Wednesday, May 20, 2020

Solzhenitsyn’s Son Heads Coal Company Whose First Workers were GULAG Zeks, Eidman Says


Paul Goble

            Staunton, May 19 – Stepan Solzhenitsyn, son of the Soviet dissident and Nobel laureate who gained fame for his GULAG Archipelago, now heads a major coal company in Russia that now belongs to Andrey Melnichenko, the dollar billionaire oligarch, but whose mines were first developed by Stalin-era GULAG prisoners.

            In reporting this, sociologist Igor Eidman points out that “the founder of the oligarchic system in Russia was not Putin or even Yeltsin; it was Stalin.” Using the blood of GULAG inmates, Stalin laid the foundations for the enormous wealth that oligarchs now have and are using for yachts and palaces (kasparov.ru/material.php?id=5EC40AC383E0B).

            “It couldn’t have been otherwise,” the commentator continues. “Stalin created an Asiatic administrative system in which economic resources were under the control of the bureaucracy.” And in Russia, that bureaucracy as all such bureaucracies “sooner or later” do, “privatized the property under its control.” 

            Thus, “oligarchic business connected with the nomenklatura received from its hands this Stalinist inheritance,” Eidman says. 

            According to the sociologist, “only in one case did the heirs of the chekists share their wealth with the descendant of a political prisoner” of Stalin’s time. And that action “was not accidental” because the individual involved turned out to be the son of “’the chief political prisoner of the USSR,” Aleksandr Solzhenitsyn.

            That action recalls how “colonial elites accepted into their ranks the children of the tribes they conquered who surrendered to them” and sought their mercy. Solzhenitsyn, who was the leader or at least “moral authority” of the inmates of the GULAG, “at the end of his life surrendered to the victorious chekists.”

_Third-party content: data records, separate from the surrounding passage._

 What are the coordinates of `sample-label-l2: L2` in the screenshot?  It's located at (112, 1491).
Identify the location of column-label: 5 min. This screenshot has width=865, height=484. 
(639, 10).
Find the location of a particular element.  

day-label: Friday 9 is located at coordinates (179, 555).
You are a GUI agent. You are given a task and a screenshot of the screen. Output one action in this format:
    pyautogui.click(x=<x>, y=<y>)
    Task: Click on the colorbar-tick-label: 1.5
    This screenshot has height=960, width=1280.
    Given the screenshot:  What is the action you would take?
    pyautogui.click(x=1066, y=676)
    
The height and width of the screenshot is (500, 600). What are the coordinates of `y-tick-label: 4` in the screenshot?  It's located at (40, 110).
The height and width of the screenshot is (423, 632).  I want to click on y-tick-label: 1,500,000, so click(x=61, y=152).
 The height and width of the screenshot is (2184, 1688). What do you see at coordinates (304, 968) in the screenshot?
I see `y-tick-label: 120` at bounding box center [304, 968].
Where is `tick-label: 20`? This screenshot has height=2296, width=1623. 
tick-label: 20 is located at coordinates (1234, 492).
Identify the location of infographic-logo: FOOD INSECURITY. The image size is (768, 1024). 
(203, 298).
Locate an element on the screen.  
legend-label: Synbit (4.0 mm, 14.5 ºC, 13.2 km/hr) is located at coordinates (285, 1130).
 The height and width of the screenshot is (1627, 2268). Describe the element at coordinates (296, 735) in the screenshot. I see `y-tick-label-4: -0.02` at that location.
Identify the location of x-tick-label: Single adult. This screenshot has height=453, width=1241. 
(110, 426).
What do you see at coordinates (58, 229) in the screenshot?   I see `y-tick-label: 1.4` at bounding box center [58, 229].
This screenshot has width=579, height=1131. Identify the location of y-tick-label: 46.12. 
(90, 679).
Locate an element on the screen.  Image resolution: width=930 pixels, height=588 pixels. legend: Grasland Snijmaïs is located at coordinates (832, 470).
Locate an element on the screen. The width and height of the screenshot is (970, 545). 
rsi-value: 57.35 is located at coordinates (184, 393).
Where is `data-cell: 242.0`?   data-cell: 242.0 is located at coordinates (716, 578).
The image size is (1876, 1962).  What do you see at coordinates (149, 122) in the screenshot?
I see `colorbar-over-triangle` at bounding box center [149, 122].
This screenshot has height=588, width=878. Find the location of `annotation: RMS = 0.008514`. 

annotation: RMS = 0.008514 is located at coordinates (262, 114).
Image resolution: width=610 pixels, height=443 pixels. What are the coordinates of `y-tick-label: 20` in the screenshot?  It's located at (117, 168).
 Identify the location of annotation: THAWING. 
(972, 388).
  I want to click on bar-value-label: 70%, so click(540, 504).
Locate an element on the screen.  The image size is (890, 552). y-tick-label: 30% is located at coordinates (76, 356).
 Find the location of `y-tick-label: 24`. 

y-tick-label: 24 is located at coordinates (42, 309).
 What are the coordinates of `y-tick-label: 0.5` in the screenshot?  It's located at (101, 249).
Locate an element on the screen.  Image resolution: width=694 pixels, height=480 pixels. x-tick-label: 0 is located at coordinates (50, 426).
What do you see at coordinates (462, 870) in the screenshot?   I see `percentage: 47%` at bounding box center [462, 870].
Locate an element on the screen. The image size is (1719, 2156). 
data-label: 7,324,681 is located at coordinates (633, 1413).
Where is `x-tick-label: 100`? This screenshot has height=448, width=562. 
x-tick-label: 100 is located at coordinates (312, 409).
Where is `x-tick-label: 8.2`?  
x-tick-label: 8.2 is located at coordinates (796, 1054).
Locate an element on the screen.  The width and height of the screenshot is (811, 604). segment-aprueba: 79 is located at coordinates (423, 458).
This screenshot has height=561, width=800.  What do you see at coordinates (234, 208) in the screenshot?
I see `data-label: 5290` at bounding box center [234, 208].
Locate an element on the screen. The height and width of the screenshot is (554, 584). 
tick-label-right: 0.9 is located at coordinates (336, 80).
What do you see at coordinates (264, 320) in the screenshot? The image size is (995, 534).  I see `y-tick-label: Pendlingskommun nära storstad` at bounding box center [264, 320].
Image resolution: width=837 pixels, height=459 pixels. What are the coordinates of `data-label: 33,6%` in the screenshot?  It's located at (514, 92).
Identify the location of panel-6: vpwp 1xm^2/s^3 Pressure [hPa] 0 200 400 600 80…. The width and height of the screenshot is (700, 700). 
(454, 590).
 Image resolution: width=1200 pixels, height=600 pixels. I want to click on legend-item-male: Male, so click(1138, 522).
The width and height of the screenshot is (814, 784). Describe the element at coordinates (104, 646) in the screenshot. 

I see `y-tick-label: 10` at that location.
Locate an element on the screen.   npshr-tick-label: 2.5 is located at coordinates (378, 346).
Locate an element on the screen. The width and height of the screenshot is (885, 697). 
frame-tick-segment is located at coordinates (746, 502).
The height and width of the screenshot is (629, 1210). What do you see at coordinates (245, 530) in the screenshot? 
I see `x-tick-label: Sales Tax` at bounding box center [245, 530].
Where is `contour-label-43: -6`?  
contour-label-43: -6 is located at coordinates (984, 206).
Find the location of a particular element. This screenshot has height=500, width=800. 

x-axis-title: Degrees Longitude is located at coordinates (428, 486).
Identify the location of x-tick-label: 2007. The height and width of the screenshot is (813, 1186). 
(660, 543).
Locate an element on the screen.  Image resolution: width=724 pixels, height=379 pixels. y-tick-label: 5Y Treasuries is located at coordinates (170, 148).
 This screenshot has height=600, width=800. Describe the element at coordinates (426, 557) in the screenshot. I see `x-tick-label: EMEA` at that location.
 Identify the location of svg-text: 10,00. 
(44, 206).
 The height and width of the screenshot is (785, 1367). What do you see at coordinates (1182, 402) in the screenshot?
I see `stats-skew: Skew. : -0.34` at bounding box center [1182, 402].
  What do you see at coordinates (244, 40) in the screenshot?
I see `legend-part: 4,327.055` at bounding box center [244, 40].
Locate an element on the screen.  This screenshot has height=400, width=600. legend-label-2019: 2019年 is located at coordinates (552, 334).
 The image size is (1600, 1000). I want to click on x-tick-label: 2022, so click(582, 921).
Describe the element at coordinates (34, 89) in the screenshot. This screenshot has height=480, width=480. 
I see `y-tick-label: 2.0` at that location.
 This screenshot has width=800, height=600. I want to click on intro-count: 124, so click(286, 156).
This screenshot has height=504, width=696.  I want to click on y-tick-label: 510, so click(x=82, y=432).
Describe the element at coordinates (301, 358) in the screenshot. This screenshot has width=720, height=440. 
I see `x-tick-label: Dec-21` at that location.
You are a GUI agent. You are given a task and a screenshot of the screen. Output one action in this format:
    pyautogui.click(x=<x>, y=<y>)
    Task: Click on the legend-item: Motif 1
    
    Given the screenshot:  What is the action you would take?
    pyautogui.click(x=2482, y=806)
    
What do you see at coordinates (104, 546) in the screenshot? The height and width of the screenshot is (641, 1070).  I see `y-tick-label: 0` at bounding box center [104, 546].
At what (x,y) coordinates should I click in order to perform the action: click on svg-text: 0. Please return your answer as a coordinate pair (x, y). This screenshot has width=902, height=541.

            The historian and novelist did so not out of selfish motives but rather from ideological considerations. Solzhenitsyn the elder “denounced Stalin,” but at the same time, he “just like Stalin, hatred the humanistic heritage of the Enlightenment and despised representative democracy and pluralism.”

            And even while he criticized Soviet ideology, Eidman continues, Solzhenitsyn “dreamed about a national, Orthodox-authoritarian regime. It is thus not surprising that ‘on his way to the grave,’ he blessed another lover of archaic ideas and another hater or freedom, the little Stalin Putin.”

            His children and his widow fit right into the chekist Russian elite and for many years have been trading the lobbying possibilities which the family’s world famous name gives them” to the only thing the chekists can give them, wealth based far too often on the slave labor of Stalin’s time, Aleksandr Solzhenitsyn did so much to expose.